Alexander Gauland
EU Council: Brexit, USA, Turkey
German Bundestag, October 17, 2019,
Plenarprotokoll
19/118, pp. 14388-14390
[Alexander Gauland is a national chairman of the Alternative für Deutschland
as well as a chairman of the AfD delegation in the German Bundestag. He here
responds to the German government’s statement concerning a recent meeting of
the Council of the European Union.]
Herr President. Ladies and gentlemen. Frau
Chancellor.
Besides the usual, so-called chronic problems, the
European Union at the present has two acute problems. Two important countries,
both positioned on the periphery, are disengaging themselves from the EU,
albeit by fundamentally different ways and means; in the northwest, the British,
in the southeast, the Turks. We must straighten out anew our political
relations with both. That was also the principal point of your speech.
Let us begin with Great Britain. Ladies and
gentlemen, there is life after Brexit. There is also a policy after Brexit. We
should therefore take care today that our connections with the British suffer
no long-term harm. They remain a political partner, an economic partner, a
military power and obviously a leading European Kulturnation. The
political heft of the EU moreover decreases with the separation of the British.
A nuclear power, a naval power besides is leaving the club.We are therefore
concerned that both sides continue to delude themselves.
Even if it does not suit many in this house, in the
media, in globalist circles: Brexit is the wish of a majority of the British.
It was a bare majority, yes; yet these days this constellation is normal and
historically important decisions are occasionally brought about by bare
majorities. Daily we see how seriously Europe’s oldest democracy takes the will
of the majority. Yes, the British are fighting bitterly over Brexit, before all
over the mode of the separation. In our consensus oriented country that perhaps
appears unusual; but that is a living democracy! Perhaps Boris Johnson may fail
in this fight, but that would still be living democracy.

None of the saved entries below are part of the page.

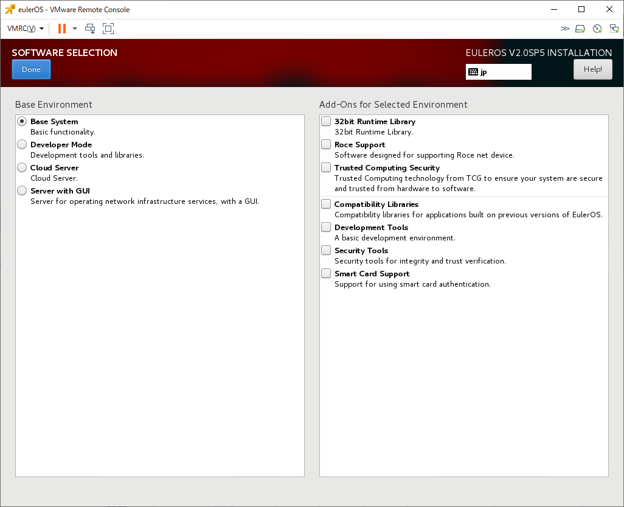Click the hard disk device status icon
Image resolution: width=624 pixels, height=507 pixels.
tap(580, 29)
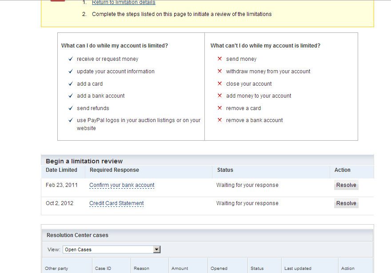The width and height of the screenshot is (391, 273).
Task: Click the Case ID column header
Action: coord(103,268)
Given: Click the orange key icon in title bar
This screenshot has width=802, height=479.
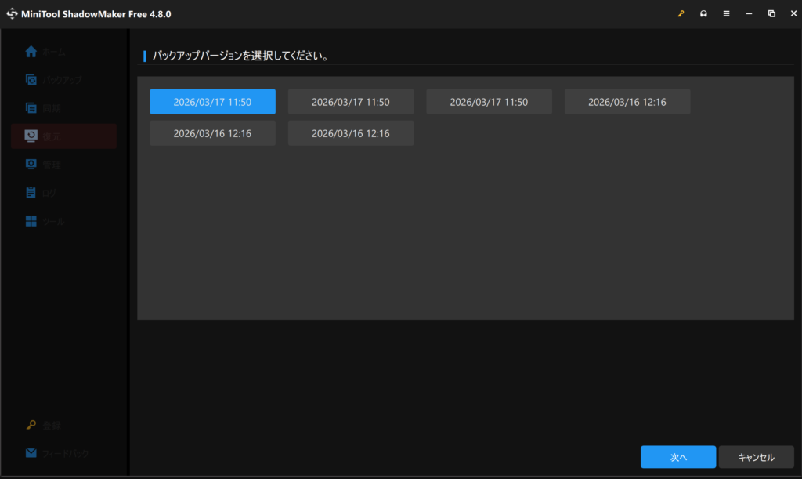Looking at the screenshot, I should click(681, 14).
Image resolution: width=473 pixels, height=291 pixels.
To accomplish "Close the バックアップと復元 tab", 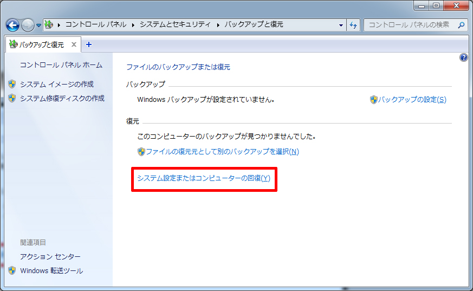I will pos(74,44).
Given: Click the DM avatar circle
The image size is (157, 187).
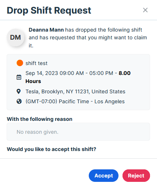Looking at the screenshot, I should click(15, 37).
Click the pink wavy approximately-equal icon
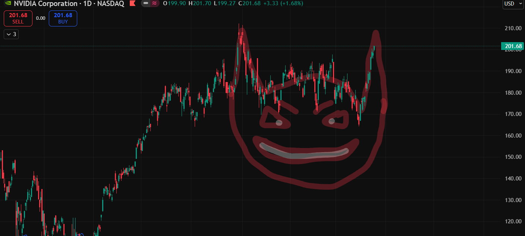Viewport: 525px width, 236px height. (154, 3)
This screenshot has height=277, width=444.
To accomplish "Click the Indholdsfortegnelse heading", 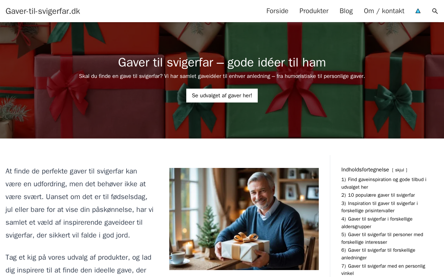I will 365,170.
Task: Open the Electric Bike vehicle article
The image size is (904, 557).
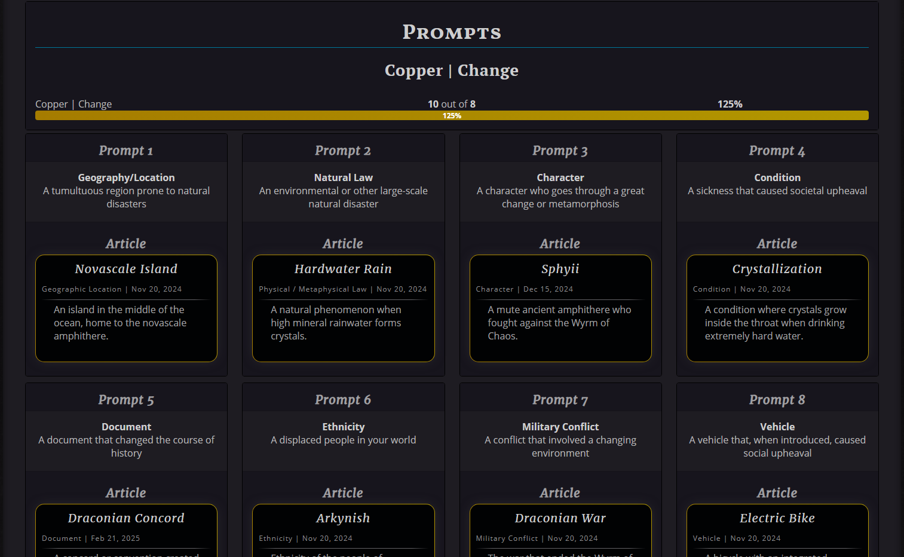Action: 777,518
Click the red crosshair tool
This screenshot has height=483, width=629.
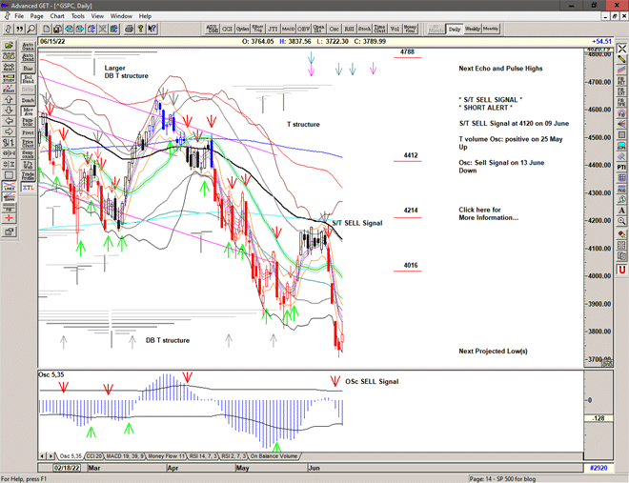tap(9, 218)
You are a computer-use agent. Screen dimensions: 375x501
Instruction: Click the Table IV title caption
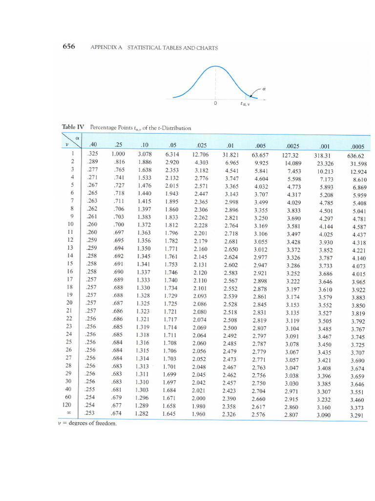pos(126,128)
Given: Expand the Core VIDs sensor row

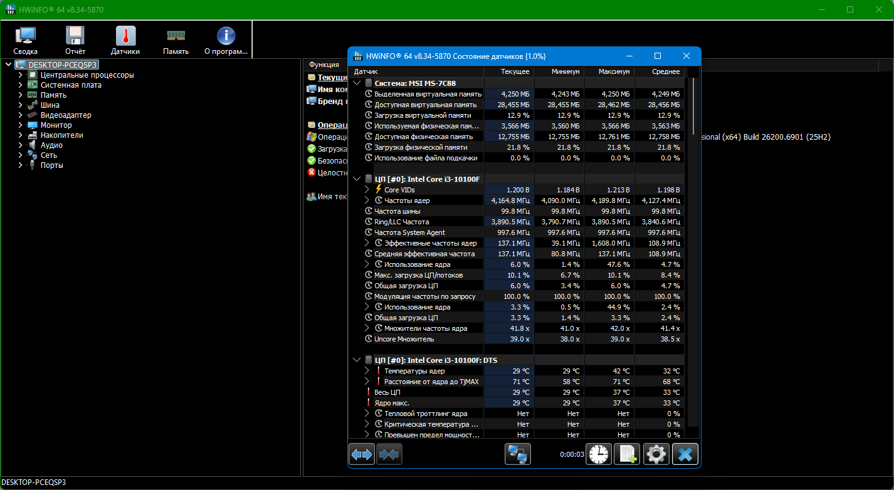Looking at the screenshot, I should [x=367, y=190].
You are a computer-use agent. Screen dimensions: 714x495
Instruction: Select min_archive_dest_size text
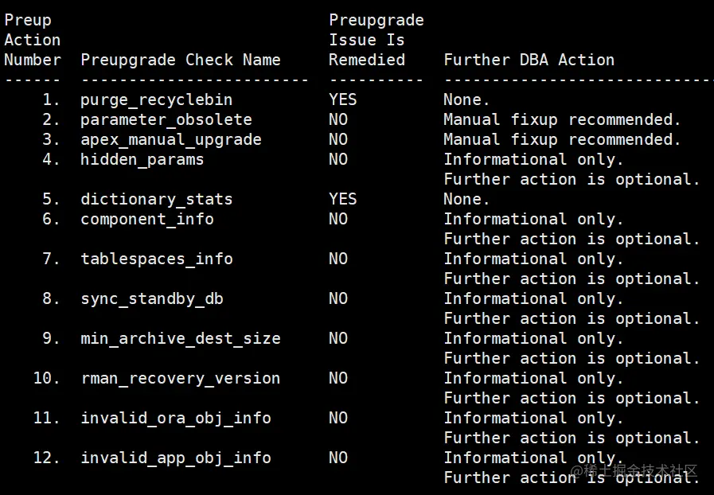click(x=180, y=338)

Even if some of the devout EU idealists still dream
of an exit from the exit, Great Britain will again become a sovereign nation-state.
In the view of the progressives, that is is a regression, ja, a relapse
into, as is said, times long since past. Ultimately, the future belongs to
international, post-national structures. We see that otherwise. We maintain that
the nation-state is not out of date. We believe that this planet remains a pluriverse and that we now will have on our doorstep a direct comparison of which
side with its political system works better. What more can one want?
It is right that Boris Johnson himself must decide
the Northern Ireland question. Either Northern Ireland for a designated period,
that is, until there is a new trade treaty, actually adheres to EU law, since
then the border can remain open, or there is no more EU law there as in the other
parts of Great Britain and then there must be border controls. The two are not
the same. Of course, the duration of the transition period ought not to be
unilaterally determined by the EU, but in common by both partners with
friendly, mutual consent.
Frau Chancellor, I can only reiterate what I have
already said here: Please do everything in your power not to impede the British
withdrawal – for the life after Brexit!
Many Eurocrats of course consider the British
departure to be a narcissistic outrage. That might have to do with the fact
that they themselves are beginning to doubt the attractivity of the Union. The
EU today means bureaucracy, centralism, discord, devalued money, the feeding of
bankrupt states, announced penalty actions against the eastern Europeans
because they do not wish to share the burden consequent upon the German mass
immigration policy. The second most important payer therefore exits. The
Norwegians and the Swiss indicate no interest in joining the club and things
are fine with them. Iceland has withdrawn its admission request.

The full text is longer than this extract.